- Opening Delimiter -
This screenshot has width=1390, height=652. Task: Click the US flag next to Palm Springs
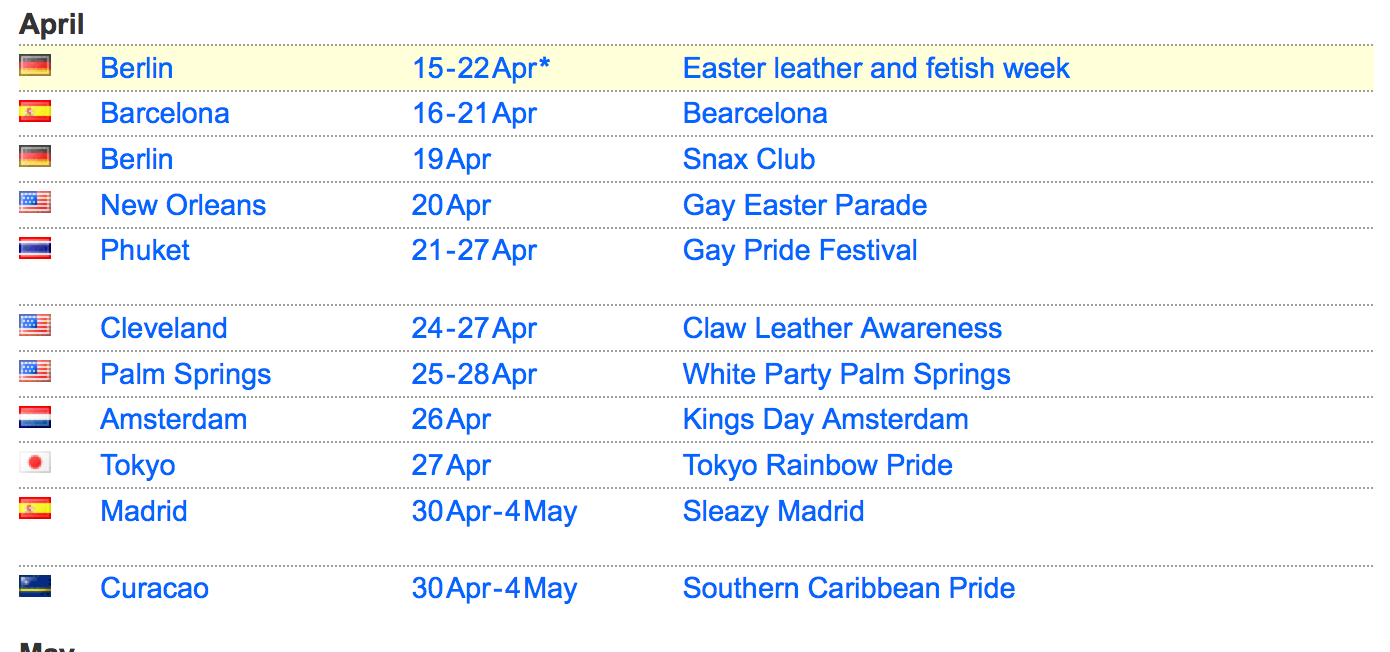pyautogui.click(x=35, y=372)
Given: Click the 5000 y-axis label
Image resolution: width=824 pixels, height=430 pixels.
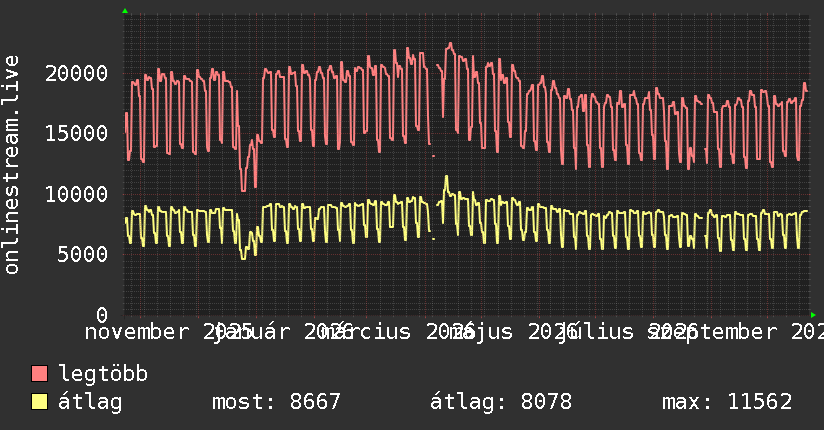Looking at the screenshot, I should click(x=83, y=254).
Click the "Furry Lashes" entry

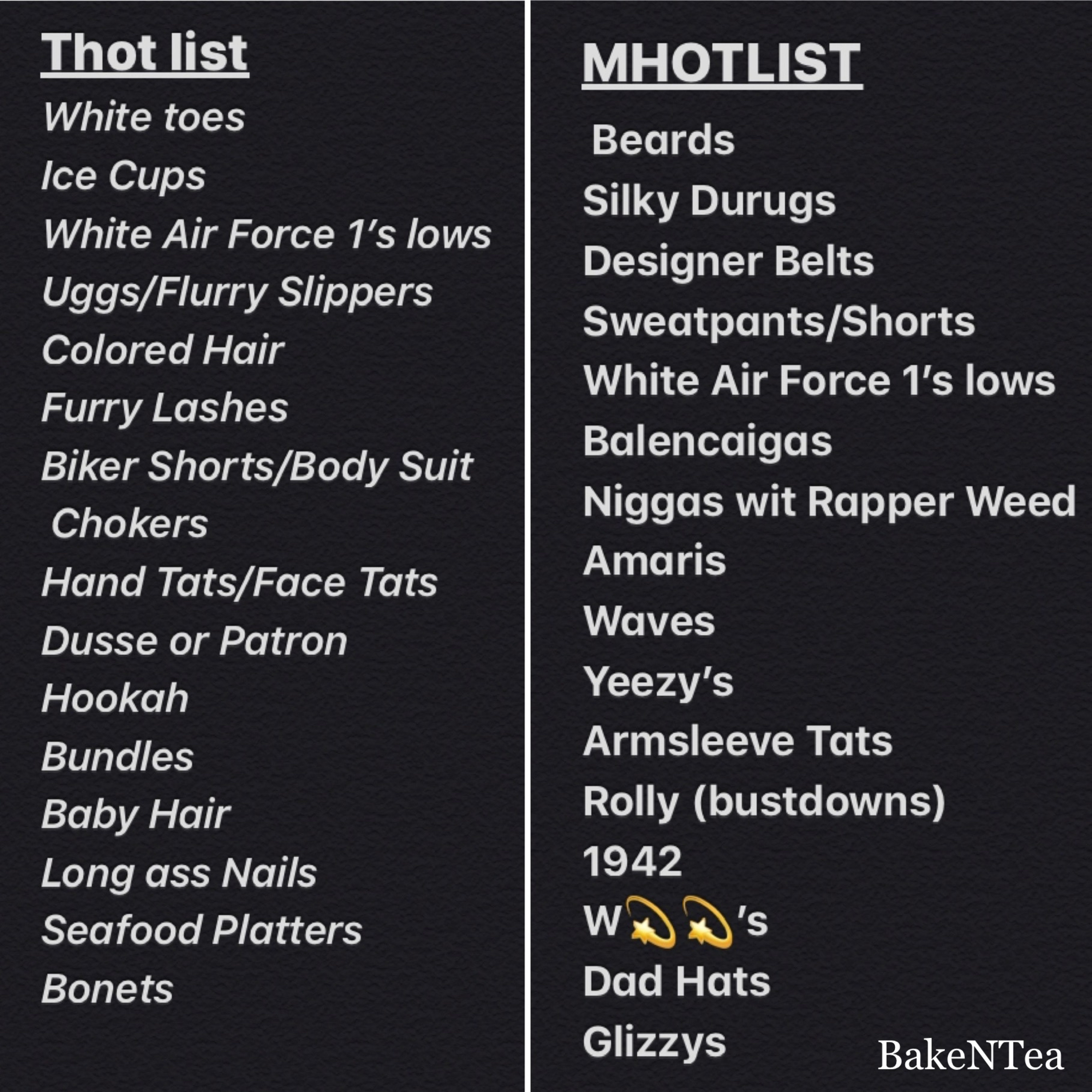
- Closing Delimiter -
▸ **TASK OBJECTIVE**: Make an exact copy of the records, pictures excluded.

▸ **RESPONSE AREA**:
This screenshot has width=1390, height=652. Task: Click the US flag next to Palm Springs
pyautogui.click(x=35, y=372)
Given: Click the 5000 y-axis label
Image resolution: width=824 pixels, height=430 pixels.
Looking at the screenshot, I should click(x=83, y=254).
Click the "Furry Lashes" entry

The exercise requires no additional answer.